## WORK REQUIRED
Copy out everything from the line containing "You are a GUI" down to the line containing "click(x=113, y=84)", both included, and nothing else.

## MATERIAL
________

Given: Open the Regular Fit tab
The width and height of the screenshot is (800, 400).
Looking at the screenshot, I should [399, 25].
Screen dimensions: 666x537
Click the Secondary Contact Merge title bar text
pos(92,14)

________

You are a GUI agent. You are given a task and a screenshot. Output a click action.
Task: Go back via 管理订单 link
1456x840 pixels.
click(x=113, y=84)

________

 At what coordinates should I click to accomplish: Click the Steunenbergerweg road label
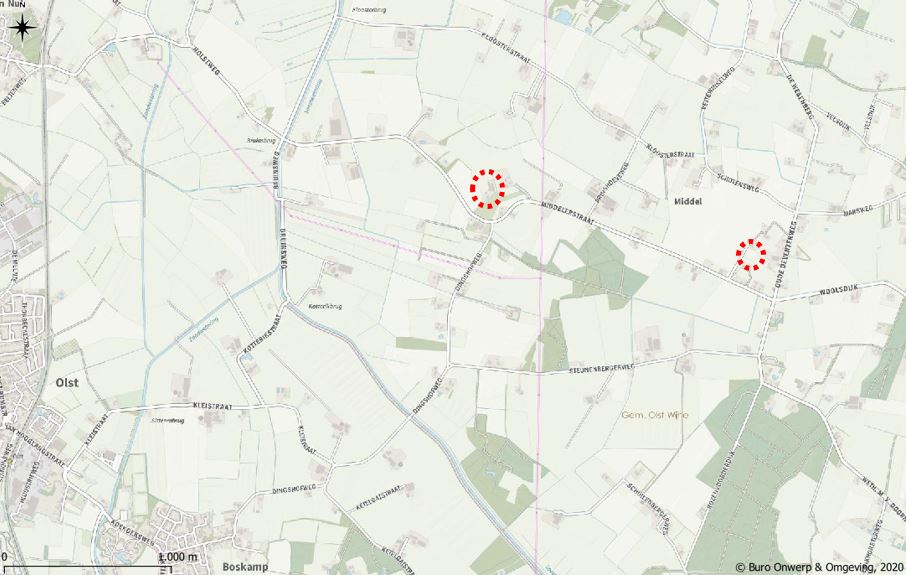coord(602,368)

________

## RESULT
You are a GUI agent. You are given a task and a screenshot. Output a click action.
Task: Go back via 管理订单 link
1456x840 pixels.
click(x=113, y=84)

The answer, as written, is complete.